母が連れて来る竹田という男は殺人犯であった。
「翔馬君、君は高校三年生だったね。卒業したら東京の大学に行ったらいいと思うけどどうだろうかな。俺は東京にも家があるから、君とお母さんはそこに住んでもいいし、マンションを借りてもいいんだよ」と、祖父の良助は言った。
だが翔馬は「僕は東京の大学には行きません。アイスホッケーの実業団チームに入ります」と、言った
「立派な体をしてると思ってたけど、君はアイスホッケーの選手だったんだね。東京の大学にもアイスホッケー部はあるから、大学を卒業してから実業団に入ってもいいんじゃないかな」
東京の大学のアイスホッケー部なんて、レベルが低すぎて、釧路や苫小牧の小学生にだって、コロコロと負けるに決まってる。そんなチームにいたって、実業団から誘いが来る訳がない。
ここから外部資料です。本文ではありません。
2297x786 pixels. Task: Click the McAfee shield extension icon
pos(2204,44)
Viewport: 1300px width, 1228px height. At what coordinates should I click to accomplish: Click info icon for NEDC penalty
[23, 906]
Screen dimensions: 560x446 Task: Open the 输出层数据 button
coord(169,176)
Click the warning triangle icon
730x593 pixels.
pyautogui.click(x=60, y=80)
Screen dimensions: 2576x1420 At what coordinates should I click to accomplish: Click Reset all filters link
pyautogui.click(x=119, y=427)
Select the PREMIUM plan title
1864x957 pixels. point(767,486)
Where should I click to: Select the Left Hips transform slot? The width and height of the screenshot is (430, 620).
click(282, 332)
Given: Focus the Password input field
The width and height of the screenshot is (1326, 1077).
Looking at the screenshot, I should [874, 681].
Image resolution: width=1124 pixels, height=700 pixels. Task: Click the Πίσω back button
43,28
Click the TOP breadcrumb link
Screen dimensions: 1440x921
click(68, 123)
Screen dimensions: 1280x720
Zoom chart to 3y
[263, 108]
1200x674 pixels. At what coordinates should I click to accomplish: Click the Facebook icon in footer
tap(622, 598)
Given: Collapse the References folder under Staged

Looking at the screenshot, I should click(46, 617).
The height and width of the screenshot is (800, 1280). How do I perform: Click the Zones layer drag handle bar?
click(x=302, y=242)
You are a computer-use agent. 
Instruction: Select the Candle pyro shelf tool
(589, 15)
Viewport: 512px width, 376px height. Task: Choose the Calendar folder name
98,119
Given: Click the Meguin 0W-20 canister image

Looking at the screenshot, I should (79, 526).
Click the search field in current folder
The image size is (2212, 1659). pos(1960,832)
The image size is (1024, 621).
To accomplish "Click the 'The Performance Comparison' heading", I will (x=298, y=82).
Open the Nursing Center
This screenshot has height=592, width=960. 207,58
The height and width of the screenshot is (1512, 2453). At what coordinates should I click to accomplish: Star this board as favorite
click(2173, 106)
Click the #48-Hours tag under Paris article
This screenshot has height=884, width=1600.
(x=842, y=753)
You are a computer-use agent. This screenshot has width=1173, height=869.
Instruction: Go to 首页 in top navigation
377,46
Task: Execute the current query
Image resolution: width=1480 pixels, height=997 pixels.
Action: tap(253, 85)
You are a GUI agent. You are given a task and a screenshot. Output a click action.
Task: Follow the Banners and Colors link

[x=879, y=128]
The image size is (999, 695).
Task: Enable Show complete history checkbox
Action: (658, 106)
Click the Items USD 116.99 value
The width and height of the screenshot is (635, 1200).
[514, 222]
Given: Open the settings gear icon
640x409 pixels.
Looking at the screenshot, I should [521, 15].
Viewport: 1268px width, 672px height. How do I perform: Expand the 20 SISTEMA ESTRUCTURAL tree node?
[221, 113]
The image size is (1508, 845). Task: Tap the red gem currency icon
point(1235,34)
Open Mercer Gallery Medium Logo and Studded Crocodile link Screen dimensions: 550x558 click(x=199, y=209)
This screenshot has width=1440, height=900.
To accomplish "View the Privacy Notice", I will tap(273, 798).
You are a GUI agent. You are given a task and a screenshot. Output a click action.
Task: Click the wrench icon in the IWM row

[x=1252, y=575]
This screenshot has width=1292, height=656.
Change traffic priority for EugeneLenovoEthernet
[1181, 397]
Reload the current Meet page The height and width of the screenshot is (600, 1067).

「僕は釧路の十条製紙アイスホッケー部の背番号9が目標なので、東京に行く気はありません」と翔馬はきっぱりと言い切った。
だが、翔馬が知らされていないだけで、〆一組から援助を受けている選手を十条製紙アイスホッケー部が果たして入団させてくれるのか、翔馬の背番号9に暗雲が垂れ込めてきた。
☆☆☆
函館で房子が加治良助と再会を果たしたころ釧路では、倫太郎と家族に危機が訪れた。日高絹子殺しの犯人が逮捕されて、倫太郎の疑いは晴れた。
だが、連日テレビで流される報道によって、キワミチ水産が市民の敵、〆一組のグループ企業だと、小学生までが噂をするようになっていた。テレビのCMは打ち切られ、キワミちゃん印冷凍食品シリーズは、一品も残さずに、スーパーの棚から排除された。
社長の倫太郎に貼られたレッテルは、「人殺し企業の代表」であった。真相がどうであれ、一度立った噂は、際限なく広がり続ける。ついに倫太郎はキワミチ水産の代表の座を辞することとなった。もちろん慰労金など出るわけがない。
それどころか黒川は「この会社を黒字にするのがあんたの役目でしょ。そうですよね河村さん。赤字はあんたに補填してもらうしかないですね」と言い、
法外な金を請求した。妻の登美子は趣味のサークルを出禁になり、凛々子は高校進学も危うくなってきた。